It seemed inevitable that US-based graphic designer Iris Lee would go on to do something creative. Her granddad is a calligrapher, her mum teaches traditional Chinese painting and her sister is an illustrator and animator, so she was “always surrounded by a wealth of ink stones, art books, and massive scroll paintings” as a kid.
She describes growing up in a family of artists as both a pressure and a privilege. “Unlike a lot of other first/second generation kids that had difficulties convincing their family about pursuing a career in the arts, my family didn’t need much convincing,” she says. “The only issue was figuring out how to pay for two art degrees on an art teacher’s salary.”
But while she’s not been short of family support, Lee’s entry into graphic design was simply the result of taking a class on a “whim” in her second year of art school at Maryland Institute College of Art (MICA). Her time at the school was positive: she’s effusive about the freedom she was given with her professors’ and peers’ support to explore everything from creative coding, robotics and digital fabrication to sculpture and letterpress – “most of which would turn out disastrous, but my list of things I have minimal knowledge in is pretty solid now,” she says.
“I’ve heard some pretty intense stories of other programmes that were way more cutthroat with students competing (in a toxic manner) against each other. But at school I became dear friends with sculpture and fibre majors and met artists outside of school that I continue to look to for advice and inspiration,” Lee adds.
Lee’s current CV is an impressive one. She now works at Wieden+Kennedy, and previously worked as part of Abbott Miller’s team at Pentagram. Away from the hotshot agencies, she’s created work for the likes of Zach Liebermann and Get Your Life!, a publication by artist Lee Heinemann about a Baltimore-based, youth-run video production company, as well as creating an editorial illustration for The New York Times.
A career highlight for Lee was when a conversation for Baltimore-based publishers Press Press with her “loves” Jenna Porter and artist Shan Wallace, moderated by Kimi Hanauer, was turned into a zine. That zine now sits in the MoMA Library. “Whenever I think about that it really just fills my heart,” she says.
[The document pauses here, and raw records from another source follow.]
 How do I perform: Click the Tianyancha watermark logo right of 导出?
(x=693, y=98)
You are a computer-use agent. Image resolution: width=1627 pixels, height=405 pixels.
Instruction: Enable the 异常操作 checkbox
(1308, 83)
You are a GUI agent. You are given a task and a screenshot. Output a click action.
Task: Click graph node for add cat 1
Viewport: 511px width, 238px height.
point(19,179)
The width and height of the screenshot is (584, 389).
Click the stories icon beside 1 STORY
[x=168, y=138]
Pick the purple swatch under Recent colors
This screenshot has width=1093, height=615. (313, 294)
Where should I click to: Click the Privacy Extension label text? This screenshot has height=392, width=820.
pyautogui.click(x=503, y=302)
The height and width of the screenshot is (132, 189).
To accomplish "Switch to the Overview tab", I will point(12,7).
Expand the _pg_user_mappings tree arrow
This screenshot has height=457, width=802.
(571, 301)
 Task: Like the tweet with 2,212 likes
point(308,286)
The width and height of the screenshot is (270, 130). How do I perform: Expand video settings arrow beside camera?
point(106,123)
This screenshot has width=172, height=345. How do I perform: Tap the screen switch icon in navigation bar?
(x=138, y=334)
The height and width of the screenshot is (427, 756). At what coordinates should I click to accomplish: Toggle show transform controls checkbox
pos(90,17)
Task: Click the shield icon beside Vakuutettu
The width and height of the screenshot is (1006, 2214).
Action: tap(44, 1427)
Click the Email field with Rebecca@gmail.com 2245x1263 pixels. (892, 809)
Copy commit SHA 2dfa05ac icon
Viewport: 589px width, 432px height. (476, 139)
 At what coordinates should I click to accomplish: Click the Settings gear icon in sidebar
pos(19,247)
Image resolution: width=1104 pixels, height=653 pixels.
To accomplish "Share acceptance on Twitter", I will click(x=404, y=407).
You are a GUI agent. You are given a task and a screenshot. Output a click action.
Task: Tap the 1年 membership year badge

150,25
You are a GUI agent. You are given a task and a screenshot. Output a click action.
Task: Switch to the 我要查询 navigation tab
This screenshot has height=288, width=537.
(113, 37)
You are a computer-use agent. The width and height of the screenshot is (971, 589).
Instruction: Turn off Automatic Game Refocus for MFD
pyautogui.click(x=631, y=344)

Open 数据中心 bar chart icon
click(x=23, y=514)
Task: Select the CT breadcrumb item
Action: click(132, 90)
The move from Pentagram to her current role was a big shift; taking her from days at Pentagram that fluctuated between “researching for days on end and scanning stuff from the art books in the studio library” to “making collages out of art I found in the public domain”, to the fast-paced world of advertising. “Timelines and expectations at ad agencies are totally different from a typical design studio,” says Lee.
“I fancy myself to be a pretty fast iterator/decision maker but boy did I have to adapt fast during my first few weeks at W+K. But now that I’m a certified Creative in Advertising©, I’ve had the opportunity to see first-hand how brands can shift popular culture while simultaneously being a mirror and magnifier of what often seems like an otherwise amorphous landscape of culture and politics and consumer trends.”
Speaking of trends, the inspirations Lee cites are enough to make anyone over about 25 feel positively Nanna-like. We had to Google a fair few of them. “I’m influenced by early 2000s CLAMP/shoujo [manga aimed at teenage girls], pop music videos, knockoffs, new tech, open source 3D/motion blogs, Twitter hot take threads, deepfakes [AI-based human image synthesis, used, for example, to create fake celeb porn videos], and nail art,” she says. “That’s it. Everything else is just noise.”
Acknowledging the baffling millennial-ness of all that, Lee adds that what really makes an impact on her work is not being “exclusively surrounded by designers” at work. “I get to bounce off ideas with all sorts of people—animators, tech kids, artists, archivists, and writers—which I think is super important!” says Lee. “Being too caught up in the contemporary design scene means that I don’t get a chance to diversify the content that informs my work.”
Her work, as such, is incredibly varied; ranging from futuristic experiments in motion graphics and 3D design to simpler, typographic pieces, sci-fi-leaning illustration, blocky graphical pieces and amalgams of all of those things at once. “I think my process of creation plays an important role in how my work looks – I love learning new programs and software so I tend to composite and collage bits and pieces from like six different programs together when I’m working on a project,” Lee explains. “The limits of my knowledge and a program’s capabilities create natural boundaries and stylistic choices that then become thematic to my work.”